Reflexão sobre algumas experiências
Um caso emblemático mencionado por Paulino foi o de um paciente submetido a mais de cinquenta internações sem encontrar uma solução definitiva para seus problemas. O exemplo evidencia a urgência de repensar os modelos atuais, priorizando práticas humanizadas e efetivas.
Outro exemplo citado por ele foi o de uma sessão terapêutica em que os participantes confeccionavam tapetes enquanto compartilhavam histórias de vida. Essa prática, além de promover suporte emocional, contribuiu para a criação de um espaço de troca e aprendizado coletivo, reforçando a importância de abordagens que integrem criatividade, escuta ativa e solidariedade.
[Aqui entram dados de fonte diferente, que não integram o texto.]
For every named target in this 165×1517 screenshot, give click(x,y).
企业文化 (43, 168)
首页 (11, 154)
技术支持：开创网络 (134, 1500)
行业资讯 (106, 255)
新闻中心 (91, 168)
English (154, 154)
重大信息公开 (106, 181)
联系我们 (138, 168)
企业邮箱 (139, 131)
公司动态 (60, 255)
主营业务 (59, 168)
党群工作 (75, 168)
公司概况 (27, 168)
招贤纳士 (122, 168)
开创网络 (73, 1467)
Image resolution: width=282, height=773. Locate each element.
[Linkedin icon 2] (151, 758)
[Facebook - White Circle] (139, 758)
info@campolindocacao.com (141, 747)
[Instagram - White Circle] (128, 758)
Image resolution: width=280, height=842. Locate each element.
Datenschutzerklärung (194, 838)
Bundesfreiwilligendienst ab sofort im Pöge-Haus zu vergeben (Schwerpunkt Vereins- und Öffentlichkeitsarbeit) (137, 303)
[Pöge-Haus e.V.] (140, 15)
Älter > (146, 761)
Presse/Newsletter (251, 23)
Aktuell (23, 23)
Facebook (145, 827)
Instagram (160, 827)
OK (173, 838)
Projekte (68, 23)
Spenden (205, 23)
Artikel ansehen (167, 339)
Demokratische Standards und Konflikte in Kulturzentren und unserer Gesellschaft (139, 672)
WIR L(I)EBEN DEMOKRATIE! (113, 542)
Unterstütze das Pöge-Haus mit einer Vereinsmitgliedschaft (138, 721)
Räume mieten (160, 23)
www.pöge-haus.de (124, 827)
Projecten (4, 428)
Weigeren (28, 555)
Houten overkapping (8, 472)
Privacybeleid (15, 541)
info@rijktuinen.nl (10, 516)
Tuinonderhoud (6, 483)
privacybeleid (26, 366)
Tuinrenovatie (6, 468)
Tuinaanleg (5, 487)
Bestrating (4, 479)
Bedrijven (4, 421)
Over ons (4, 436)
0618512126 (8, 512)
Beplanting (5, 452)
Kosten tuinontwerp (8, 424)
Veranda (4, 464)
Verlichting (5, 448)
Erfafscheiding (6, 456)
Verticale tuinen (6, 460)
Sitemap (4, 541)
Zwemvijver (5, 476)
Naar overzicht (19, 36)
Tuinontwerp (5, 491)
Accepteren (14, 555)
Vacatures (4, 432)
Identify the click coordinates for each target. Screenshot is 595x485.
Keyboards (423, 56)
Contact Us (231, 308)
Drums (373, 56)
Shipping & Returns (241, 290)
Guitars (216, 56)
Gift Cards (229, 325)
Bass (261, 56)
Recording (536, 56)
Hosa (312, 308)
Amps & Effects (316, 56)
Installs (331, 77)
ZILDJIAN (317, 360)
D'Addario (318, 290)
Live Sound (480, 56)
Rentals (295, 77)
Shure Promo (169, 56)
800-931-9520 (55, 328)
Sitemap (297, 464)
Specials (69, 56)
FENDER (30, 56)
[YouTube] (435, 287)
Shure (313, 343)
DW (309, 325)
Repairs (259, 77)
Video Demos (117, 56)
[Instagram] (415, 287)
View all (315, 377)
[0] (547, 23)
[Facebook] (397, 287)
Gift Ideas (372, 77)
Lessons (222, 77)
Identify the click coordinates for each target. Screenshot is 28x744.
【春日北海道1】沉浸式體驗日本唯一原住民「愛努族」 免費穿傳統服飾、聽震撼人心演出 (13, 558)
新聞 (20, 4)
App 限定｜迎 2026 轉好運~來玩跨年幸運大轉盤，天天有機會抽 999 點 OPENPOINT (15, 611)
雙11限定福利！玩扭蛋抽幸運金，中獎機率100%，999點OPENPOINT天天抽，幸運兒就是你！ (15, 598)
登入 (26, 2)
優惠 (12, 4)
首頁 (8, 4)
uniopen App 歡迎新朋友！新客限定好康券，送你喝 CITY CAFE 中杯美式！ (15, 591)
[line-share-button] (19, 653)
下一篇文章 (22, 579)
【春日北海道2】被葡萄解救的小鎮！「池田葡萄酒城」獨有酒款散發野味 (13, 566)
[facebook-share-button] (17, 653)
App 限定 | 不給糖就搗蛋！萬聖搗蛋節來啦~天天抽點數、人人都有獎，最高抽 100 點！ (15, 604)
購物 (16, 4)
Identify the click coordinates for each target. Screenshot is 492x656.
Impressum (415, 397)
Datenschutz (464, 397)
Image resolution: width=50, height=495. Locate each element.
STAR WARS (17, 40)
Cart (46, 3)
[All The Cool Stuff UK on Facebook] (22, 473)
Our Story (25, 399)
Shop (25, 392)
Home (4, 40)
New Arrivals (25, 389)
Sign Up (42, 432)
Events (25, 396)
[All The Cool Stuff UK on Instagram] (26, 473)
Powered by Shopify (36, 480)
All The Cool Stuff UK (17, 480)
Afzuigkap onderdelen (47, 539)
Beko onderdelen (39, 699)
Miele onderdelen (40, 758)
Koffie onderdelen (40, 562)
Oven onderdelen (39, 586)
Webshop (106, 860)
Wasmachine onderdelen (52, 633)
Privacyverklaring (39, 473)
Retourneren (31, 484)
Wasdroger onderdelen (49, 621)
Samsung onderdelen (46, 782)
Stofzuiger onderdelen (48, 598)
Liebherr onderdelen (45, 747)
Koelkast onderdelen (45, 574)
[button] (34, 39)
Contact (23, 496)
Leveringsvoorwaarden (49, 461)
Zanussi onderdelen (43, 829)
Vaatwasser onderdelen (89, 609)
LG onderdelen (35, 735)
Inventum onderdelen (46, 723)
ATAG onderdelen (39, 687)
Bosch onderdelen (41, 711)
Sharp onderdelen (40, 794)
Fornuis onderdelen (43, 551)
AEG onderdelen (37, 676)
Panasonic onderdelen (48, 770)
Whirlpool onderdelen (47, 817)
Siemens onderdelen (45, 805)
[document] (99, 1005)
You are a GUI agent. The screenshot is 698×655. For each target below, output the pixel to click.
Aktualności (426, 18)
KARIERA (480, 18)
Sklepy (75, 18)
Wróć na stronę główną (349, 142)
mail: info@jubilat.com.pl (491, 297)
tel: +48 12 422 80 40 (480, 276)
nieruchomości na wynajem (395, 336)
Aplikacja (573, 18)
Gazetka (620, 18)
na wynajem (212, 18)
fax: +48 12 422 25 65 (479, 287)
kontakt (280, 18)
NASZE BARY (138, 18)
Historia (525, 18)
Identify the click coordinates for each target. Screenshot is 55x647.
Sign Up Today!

O Caminho para Políticas Públicas mais eficazes
Tanto Paulino quanto Vilas Boas enfatizaram que para que a saúde mental seja tratada como um direito universal, é necessário investir na continuidade e no fortalecimento da RAPS, integrando ciência, cultura e saberes comunitários. A promoção de um cuidado integral exige o compromisso com a diversidade e a valorização de cada indivíduo em sua singularidade.
“A aproximação dos equipamentos de saúde mental com a comunidade deve ocorrer no campo operativo, onde há profissionais capacitados com habilidades para auxiliarem os grupos sociais de forma a contribuir para sua autonomia”, enfatizaram.
Resistência Coletiva
O encontro concluiu com um chamado à resistência coletiva e à transformação social. Cinthia e Fernando reforçaram que cuidar da saúde mental é questionar estruturas opressoras e construir narrativas de resistência. A imaginação e a arte foram reafirmadas como ferramentas para superar adversidades, promovendo bem-estar e igualdade.
Essas reflexões lembram que a saúde mental não é apenas individual, mas um ato de resistência coletiva e um caminho para a justiça social. A integração entre cuidado pessoal, comunitário e político é essencial para um futuro mais equitativo e saudável.